Para evitar equívocos y disipar dudas, Jesús no sólo les demuestra
su identidad, mostrándoles sus manos y sus pies, sino que se sienta a comer con
ellos. Con este gesto se quiere indicar que él no es un fantasma, sino que está
ante ellos de manera real y concreta. Los discípulos no han tenido una ilusión
ni han visto un espíritu.
Pero la resurrección no significa que él ha vuelto a la vida
terrena que antes tenía, destinada de nuevo a morir, sino todo lo contrario:
Dios lo ha hecho pasar a una vida nueva, definitiva, que supera la muerte
porque es una vida que se sitúa en el mismo plano de existencia que la de Dios.

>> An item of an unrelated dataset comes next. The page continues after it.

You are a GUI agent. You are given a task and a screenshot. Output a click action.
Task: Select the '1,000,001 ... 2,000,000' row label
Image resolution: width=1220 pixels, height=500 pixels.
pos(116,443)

No sólo su espíritu ha vencido a la muerte; toda la persona de Jesús es la que ha
sido salvada de la muerte y subsiste para siempre en su nueva y definitiva
forma de existir en Dios.
Asimismo, Lucas pretende señalar la relación que existe entre la
experiencia que tuvieron los primeros testigos y la que podemos tener hoy:
ellos, a pesar de haber visto y tocado al Resucitado, tienen –al igual que
nosotros– que reconocerlo y creer por la Palabra y el banquete.

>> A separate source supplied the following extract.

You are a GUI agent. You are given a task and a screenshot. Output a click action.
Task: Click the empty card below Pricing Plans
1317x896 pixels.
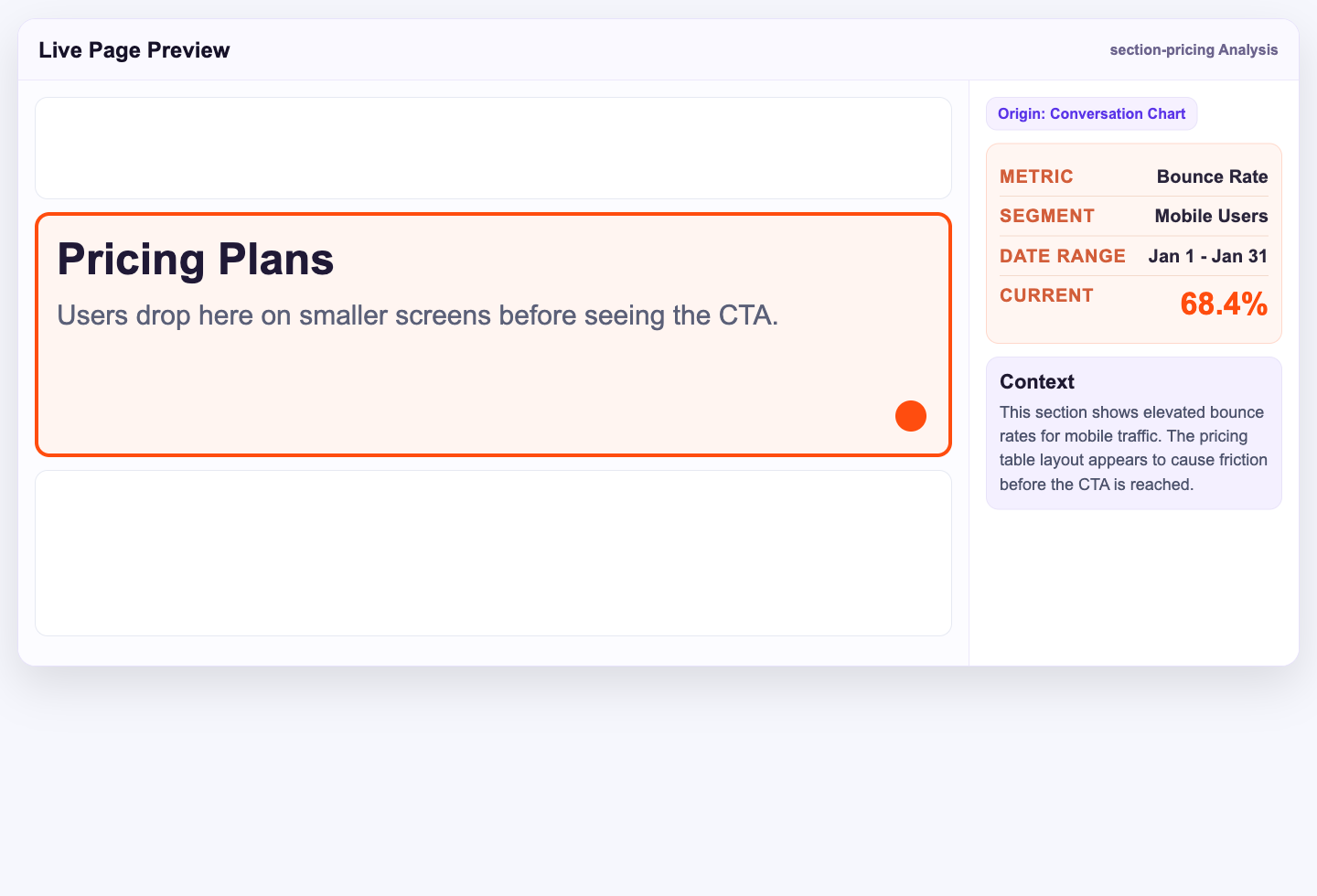[x=494, y=553]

El relato nos invita, pues, a sentir presente al Señor escuchando su
Palabra, contenida en la Escritura. Ella nos hace ver que Dios ha demostrado todo el poder de su amor salvador en Jesús resucitándolo
de la muerte. Ella nos enseña también a confiar en el Señor, seguros de que si con él morimos, viviremos con él; si con él sufrimos, reinaremos con
él” (2 Tim 2,11s). Porque si Cristo resucitó, también resucitaremos (cf. 1 Cor 15).
Al
mismo tiempo, el relato enseña a descubrir la presencia del Señor en la comunidad, sobre todo cuando se congrega para la eucaristía. Allí, en la mesa fraterna, en el banquete del pan único y compartido, que
celebramos en memoria suya, se nos hace presente el Señor, y se realiza la
fraternidad por la acción de su Espíritu.
Finalmente el Señor quiere que sus discípulos se conviertan en
“testigos” de su triunfo sobre el pecado y la muerte. Llevarán este anuncio a
todas las naciones, fortalecidos por la fuerza que les viene del Espíritu
Santo.
Los discípulos “vieron”
y “tocaron”, pero tuvieron que reconocer
y creer. También nosotros tenemos que reconocer y creer. La Palabra nos abre el
entendimiento para comprender lo que hizo por nosotros. El Pan que partimos nos hace comulgar en su Cuerpo y forja nuestra
unidad. Comprobamos lo que nos transmitieron aquellos primeros testigos y nos
animamos a llevar al mundo el mensaje de que la esperanza del ser humano está garantizada.